These churros are adapted from Tessa Kiros's fourth book, Piri Piri Starfish. As from the title, one could deduce that this whole book is about Portuguese cooking and I know, the first question everyone pops to me, aren't these Spanish?
According to Tessa, these are available in the north of Portugal at the funfair...everyone on the streets eating sugar-dusted churros from paper packets. These are perhaps more Spanish than Portuguese, but you know how it is with your neigbours...you peep over the fence, are inspired by their flowers, and have all the same ingredients and climate so everything grows the same. Countries are just the same, peeping over borders and being inspired by what you'll find.
You'll need a piping bag with a large star-shaped nozzle to give this their lovely crispy ridges. I didn't have any and ended up using my largest one which unfortunately, is still very small in diameter. I have also experimented both ways. I've read some churros that requires piping on a baking sheet and freezing it for 20mins before it is fried to perfection. Others require the churros to be piped straight into the hot oil. I tried both and I can tell you if you pipe it straight into the hot oil, the shape holds and is more prominent. But however, you couldn't get cute little hearts like that if you pipe it directly into the oil can you?
Well, maybe you can if you're an expert but I'm no expert and I in fact very much hate deep-frying at home. Shallow fry is enough to cause havoc let alone deep-fry but the stingy side in me refuse to pay even a dollar for nothing more than just dough.
Eggs, butter, flour and sugar....that's practically what you need to make these.
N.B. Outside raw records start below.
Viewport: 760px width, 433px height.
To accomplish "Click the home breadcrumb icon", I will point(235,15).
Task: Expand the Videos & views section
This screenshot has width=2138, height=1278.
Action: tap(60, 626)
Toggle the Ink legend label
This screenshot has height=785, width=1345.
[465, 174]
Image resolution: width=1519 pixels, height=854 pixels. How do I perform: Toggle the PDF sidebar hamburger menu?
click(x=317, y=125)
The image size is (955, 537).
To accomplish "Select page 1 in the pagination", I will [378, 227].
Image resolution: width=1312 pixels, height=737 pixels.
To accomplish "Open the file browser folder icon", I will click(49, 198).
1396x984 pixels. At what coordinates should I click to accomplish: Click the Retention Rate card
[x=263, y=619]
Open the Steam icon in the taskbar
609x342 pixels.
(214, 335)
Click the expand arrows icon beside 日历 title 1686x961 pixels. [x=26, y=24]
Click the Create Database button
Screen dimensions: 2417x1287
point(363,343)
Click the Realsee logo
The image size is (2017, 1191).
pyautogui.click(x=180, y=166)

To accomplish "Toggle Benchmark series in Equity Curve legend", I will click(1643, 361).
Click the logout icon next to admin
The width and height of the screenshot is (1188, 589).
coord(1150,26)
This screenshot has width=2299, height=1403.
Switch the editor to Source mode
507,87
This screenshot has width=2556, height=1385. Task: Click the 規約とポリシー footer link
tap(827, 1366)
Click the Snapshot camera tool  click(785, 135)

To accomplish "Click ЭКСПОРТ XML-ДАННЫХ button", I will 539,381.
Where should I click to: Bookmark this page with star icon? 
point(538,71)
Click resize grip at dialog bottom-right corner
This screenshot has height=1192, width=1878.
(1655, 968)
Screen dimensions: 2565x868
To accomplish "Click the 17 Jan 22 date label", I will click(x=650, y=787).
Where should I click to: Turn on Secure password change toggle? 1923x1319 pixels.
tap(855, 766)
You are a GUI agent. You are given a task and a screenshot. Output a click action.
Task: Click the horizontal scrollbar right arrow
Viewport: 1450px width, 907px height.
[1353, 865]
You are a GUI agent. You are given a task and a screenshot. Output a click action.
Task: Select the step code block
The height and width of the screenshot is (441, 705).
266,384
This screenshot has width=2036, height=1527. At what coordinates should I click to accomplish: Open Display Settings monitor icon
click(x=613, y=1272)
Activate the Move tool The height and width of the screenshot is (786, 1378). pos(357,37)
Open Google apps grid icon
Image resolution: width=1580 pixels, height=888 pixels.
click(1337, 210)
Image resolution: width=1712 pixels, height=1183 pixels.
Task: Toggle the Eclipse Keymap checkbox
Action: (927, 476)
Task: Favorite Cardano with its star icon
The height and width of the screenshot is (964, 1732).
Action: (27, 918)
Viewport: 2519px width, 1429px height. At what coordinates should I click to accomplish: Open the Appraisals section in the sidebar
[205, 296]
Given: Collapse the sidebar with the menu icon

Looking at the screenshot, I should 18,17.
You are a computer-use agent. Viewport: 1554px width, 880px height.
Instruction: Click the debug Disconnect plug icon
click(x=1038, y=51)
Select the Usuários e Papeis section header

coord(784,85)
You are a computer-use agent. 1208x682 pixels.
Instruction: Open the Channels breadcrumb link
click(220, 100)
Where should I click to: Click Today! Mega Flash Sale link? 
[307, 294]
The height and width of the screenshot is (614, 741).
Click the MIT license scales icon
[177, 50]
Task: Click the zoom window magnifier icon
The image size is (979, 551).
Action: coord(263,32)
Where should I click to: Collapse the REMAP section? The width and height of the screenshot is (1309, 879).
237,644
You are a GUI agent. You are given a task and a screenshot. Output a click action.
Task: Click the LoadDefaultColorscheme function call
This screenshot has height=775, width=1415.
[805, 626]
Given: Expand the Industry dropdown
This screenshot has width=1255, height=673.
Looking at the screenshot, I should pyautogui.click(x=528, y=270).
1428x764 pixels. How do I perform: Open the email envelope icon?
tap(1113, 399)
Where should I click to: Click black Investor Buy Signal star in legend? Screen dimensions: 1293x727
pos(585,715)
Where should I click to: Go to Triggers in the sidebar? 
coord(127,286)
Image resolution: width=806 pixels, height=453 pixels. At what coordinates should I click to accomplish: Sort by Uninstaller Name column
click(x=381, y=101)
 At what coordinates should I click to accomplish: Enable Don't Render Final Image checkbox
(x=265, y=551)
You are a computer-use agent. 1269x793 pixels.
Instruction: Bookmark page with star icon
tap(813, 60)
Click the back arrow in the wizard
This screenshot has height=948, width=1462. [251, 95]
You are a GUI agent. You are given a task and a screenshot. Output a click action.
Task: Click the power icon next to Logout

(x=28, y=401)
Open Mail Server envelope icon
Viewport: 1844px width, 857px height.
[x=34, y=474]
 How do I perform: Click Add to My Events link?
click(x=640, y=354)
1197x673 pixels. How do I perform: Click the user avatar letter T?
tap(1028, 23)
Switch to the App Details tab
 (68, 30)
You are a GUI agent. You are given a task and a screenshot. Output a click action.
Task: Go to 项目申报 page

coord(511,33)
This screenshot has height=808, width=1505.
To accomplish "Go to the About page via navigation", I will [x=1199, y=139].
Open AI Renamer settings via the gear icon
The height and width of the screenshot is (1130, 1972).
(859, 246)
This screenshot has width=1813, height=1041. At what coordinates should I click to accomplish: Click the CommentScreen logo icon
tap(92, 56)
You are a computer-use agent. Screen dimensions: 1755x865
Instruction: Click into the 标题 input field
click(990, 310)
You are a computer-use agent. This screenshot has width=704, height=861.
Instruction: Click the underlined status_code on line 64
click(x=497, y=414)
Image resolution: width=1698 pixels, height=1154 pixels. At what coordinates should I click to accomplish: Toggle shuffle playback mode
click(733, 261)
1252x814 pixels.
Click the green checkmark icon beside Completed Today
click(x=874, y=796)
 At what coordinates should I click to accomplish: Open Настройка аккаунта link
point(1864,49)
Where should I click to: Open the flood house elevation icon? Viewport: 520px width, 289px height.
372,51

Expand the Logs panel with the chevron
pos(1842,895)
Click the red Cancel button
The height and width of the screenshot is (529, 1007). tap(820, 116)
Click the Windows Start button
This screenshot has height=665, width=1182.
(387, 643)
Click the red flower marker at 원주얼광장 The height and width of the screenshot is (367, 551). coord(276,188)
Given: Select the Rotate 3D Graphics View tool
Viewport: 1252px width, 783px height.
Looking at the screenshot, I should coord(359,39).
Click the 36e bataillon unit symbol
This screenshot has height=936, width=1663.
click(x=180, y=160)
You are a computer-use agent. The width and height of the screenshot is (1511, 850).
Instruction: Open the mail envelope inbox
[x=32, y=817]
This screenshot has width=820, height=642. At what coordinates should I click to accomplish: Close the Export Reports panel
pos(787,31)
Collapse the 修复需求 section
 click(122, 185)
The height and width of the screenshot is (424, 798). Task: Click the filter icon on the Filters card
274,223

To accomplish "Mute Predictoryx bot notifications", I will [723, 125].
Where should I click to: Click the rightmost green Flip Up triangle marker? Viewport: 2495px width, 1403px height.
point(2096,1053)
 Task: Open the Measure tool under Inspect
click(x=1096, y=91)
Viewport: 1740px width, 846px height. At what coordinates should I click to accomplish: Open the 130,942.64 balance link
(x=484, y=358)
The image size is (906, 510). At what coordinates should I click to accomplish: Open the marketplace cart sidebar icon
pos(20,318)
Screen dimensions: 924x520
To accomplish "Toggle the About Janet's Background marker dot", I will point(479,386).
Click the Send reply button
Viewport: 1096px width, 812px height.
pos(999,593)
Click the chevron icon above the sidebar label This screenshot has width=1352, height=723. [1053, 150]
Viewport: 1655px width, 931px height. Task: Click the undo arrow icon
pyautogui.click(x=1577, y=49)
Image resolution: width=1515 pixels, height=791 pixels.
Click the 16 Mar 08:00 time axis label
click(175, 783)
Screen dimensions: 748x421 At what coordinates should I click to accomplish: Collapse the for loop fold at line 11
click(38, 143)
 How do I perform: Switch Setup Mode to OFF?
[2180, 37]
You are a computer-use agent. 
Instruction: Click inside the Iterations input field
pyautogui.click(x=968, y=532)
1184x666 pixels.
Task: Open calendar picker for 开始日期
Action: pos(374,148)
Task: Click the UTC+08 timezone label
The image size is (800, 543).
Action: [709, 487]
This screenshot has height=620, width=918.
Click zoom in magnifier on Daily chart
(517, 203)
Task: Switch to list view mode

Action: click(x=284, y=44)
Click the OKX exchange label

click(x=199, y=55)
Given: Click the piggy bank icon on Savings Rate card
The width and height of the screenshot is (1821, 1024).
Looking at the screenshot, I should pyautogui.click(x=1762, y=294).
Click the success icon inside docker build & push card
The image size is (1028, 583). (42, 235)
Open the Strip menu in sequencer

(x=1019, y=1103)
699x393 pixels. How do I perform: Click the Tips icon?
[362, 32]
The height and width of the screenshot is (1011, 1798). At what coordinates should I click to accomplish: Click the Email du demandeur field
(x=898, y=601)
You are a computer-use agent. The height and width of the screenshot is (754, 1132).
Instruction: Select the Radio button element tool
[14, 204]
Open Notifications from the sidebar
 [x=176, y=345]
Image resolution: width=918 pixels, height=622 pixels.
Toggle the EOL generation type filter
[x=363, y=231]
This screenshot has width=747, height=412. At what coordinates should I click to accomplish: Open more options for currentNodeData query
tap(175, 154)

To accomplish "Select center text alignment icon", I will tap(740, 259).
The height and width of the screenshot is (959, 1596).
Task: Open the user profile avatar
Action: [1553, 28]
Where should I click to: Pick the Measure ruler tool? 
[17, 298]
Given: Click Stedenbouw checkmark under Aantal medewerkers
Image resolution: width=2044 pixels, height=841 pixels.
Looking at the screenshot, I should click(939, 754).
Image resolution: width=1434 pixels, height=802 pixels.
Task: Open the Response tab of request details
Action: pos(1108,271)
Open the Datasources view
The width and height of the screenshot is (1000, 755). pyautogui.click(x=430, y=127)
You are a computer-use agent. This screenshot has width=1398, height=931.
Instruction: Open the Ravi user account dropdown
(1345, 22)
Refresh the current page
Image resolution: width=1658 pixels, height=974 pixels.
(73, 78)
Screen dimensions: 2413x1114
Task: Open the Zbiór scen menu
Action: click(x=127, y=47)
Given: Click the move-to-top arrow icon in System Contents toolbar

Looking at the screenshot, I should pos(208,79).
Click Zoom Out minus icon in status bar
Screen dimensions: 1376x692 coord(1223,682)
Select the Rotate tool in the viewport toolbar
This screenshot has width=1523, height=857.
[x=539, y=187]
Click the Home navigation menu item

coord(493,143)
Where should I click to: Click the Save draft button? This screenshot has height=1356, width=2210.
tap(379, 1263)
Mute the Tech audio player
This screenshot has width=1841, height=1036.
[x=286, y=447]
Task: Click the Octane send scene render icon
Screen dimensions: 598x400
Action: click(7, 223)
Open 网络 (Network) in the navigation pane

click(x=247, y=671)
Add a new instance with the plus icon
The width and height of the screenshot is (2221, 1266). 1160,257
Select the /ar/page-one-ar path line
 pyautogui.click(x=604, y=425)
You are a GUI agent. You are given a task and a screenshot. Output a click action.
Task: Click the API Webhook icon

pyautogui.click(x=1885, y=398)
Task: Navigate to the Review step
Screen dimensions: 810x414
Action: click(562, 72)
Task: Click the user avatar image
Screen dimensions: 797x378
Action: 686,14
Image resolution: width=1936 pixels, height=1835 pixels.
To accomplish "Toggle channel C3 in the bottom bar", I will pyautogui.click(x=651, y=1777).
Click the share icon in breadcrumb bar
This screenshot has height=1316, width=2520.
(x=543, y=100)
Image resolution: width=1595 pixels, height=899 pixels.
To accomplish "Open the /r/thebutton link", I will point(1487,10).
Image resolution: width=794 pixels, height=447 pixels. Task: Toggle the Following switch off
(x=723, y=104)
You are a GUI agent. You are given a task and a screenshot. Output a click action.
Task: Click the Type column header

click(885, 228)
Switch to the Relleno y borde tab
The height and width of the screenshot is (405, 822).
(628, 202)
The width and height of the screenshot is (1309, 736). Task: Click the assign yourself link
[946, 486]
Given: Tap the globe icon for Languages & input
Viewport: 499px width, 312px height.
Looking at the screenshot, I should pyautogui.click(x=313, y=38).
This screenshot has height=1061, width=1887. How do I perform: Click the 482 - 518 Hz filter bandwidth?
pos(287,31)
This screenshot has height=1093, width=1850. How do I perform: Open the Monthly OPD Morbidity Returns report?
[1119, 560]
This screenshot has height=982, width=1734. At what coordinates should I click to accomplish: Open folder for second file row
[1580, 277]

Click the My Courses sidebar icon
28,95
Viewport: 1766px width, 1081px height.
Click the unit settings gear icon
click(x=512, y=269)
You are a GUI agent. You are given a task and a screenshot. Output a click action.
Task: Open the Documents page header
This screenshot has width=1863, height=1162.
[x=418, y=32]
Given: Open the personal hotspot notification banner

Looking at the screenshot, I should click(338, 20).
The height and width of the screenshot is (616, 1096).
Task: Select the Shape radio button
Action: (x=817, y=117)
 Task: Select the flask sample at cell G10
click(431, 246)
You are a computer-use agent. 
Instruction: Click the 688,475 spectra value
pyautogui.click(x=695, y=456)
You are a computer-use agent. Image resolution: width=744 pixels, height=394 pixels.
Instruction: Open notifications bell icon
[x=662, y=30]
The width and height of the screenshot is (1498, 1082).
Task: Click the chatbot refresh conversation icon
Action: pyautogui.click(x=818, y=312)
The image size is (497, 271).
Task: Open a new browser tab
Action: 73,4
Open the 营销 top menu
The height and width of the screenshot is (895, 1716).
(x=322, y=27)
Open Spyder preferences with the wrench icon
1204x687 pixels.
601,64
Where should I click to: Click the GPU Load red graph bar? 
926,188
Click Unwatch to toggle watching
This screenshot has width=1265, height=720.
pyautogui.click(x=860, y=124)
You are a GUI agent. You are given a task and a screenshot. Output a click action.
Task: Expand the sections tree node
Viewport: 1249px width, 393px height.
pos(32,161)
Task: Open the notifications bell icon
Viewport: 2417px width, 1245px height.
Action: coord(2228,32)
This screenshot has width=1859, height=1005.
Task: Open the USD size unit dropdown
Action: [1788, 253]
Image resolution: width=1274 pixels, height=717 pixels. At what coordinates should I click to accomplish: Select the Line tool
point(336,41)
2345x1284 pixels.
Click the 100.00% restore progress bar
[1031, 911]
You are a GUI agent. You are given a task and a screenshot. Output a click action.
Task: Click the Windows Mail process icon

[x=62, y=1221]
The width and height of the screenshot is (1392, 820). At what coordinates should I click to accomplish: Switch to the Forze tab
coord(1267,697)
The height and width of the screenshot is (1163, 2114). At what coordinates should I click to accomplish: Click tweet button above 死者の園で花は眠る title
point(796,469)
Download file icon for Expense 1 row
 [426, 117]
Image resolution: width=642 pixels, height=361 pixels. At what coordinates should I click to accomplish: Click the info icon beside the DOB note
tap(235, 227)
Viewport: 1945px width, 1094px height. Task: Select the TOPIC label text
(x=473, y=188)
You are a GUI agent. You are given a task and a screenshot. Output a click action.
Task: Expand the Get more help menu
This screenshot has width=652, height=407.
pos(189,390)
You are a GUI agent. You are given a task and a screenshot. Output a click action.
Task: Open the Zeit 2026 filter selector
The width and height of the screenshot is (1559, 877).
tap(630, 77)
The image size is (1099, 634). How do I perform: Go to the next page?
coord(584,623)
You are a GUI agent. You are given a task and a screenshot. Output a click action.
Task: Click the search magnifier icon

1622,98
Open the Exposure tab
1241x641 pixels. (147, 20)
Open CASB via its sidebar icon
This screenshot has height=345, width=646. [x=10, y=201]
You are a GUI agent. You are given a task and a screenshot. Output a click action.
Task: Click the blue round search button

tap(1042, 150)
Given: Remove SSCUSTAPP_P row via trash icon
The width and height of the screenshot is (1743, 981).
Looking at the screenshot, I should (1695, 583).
That's my man standing at the back willingly posing for me. We did this together last week because he couldn't bear the thoughts of having oil splattered over me. I made the dough and he deep-fried it to perfection. We kept eating as we go along and it was gone in no time.
This one will make about 10 if you use a 1cm star-shaped nozzle though I'd say they'll look best when they're piped put from larger nozzles. For the dusting, I've used one part of cinnamon powder to 3 parts of icing sugar and I think they are the best at this ratio. Feel free to try your own ratio.
(makes about 10)
50g unsalted butter
3/4 cup plain flour (90g)
1.5 tbsp castor sugar
1/4 tsp baking powder
A pinch of salt
Oil for frying
Icing sugar and cinnamon to serve
Put the water and the butter in a small heavy-based pan and heat until the butter has melted, then bring just to a boil. Meanwhile, mix together the flour, sugar, baking powder and salt. Whisk the eggs. When the water comes to the boil, remove it from the heat, pour in the flour mixture and stir vigorously with a wooden spoon until you have a soft pastry with no lumps. Return to the heat for a minute or two until the mixture forms a smooth ball. Tip the dough into a bowl and leave to cool a bit.
Using electric beaters, beat in the egg bit by bit until it is completely incorporated and the dough is smooth and glossy. Put into your pastry bag with a 1 cm star nozzle. Heat enough oil to cover the base of your frying pan. Squeeze 10-12 cm lengths of dough directly into the hot oil, nipping off the ends clearly with scissors or a sharp knife. Fry on both sides, turning when crisp and golden, and lift out onto kitchen paper to absorb the oil. Serve, sprinkled very generously with icing sugar and cinnamon.
We heart these churros and hope you will too!